In a recent TCPA case, the United States District Court for the Southern District of Ohio struck plaintiff’s class action allegations because plaintiff proposed a “fail-safe” class in which membership was dependent on the validity of the putative class member’s claim.
Plaintiff Chris Sauter filed suit against CVS Pharmacy for violations of the TCPA, alleging that CVS enrolled customers in a program that automatically refills their prescriptions without consent in order to meet internal sales goals. As part of the program, Sauter claimed he received a total of 12 calls from CVS with prerecorded messages about a prescription refill and the location of his pharmacy.
Sauter said he did not provide CVS with his phone number and never expressly consented to receive the calls. He proposed to represent a class defined as “all persons within the United States who received a non-emergency telephone call from CVS to a cellular telephone through the use of an automatic telephone dialing system or an artificial or prerecorded voice and who did not provide prior express consent for such calls” over a four-year period.
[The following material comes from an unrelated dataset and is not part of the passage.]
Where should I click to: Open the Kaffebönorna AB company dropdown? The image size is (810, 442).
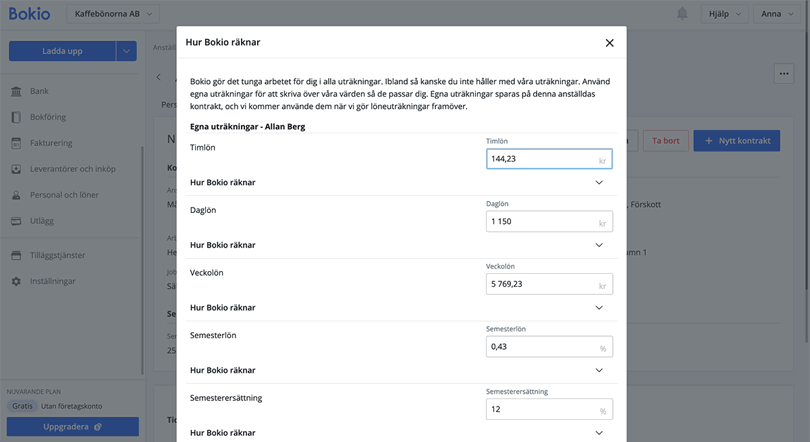pos(116,14)
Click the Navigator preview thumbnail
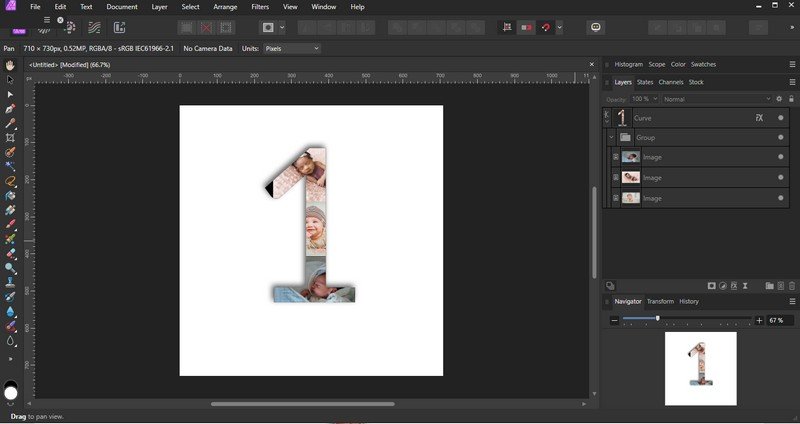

CVS responded with a motion to strike the class claims. Because the classes were defined so that whether a person qualified as a member depended on whether the person has a valid claim under the TCPA, they were “fail-safe” classes, CVS told the court.
U.S. District Court Judge James L. Graham agreed with CVS that Sauter’s classes met the definition of a “fail-safe” class – that is, a class that includes only those entitled to relief. “Each of the plaintiff’s proposed classes is defined to include only those individuals who did not expressly consent to the receipt of the defendant’s phone calls made with the use of an ATDS,” the court said – solely those persons who can establish CVS violated the TCPA.
“If the plaintiff successfully demonstrates that the defendant made calls using an ATDS or an artificial or prerecorded voice to the class members’ cell phones without the class members’ prior consent, then the class members win,” Judge Graham explained. “However, if the plaintiffs are unsuccessful in meeting their burden of proof, the class does not exist and the class is not bound by the judgment in favor of the defendant. This is the definition of a prohibited fail-safe class.”
The court noted limited case law on the issue of fail-safe classes in the TCPA context with contradictory results. A federal court in Illinois reached a contrary conclusion earlier this year in Wolfkiel v. Intersections Insurance Services Inc., while courts in California (Olney v. Job.com) and Missouri (Lindsay Transmission LLC v. Office Depot) reached holdings in line with Sauter last year.
Because the proposed class definition was impermissible, the court granted CVS’s motion to strike but also granted Sauter 14 days in which to file an amended complaint.
To read the opinion in Sauter v. CVS, click here.
Why it matters: The Sauter decision recognizes a possible line of argument for TCPA defendants, albeit with the possibility that plaintiffs will be granted leave to amend and redefine their proposed class. However, a redefined and likely broader class raises another line of defense: the need for individualized analysis of whether each class member provided his or her express consent. This decision thus emphasizes the problems with class actions and the TCPA – a statute that has no class action provision.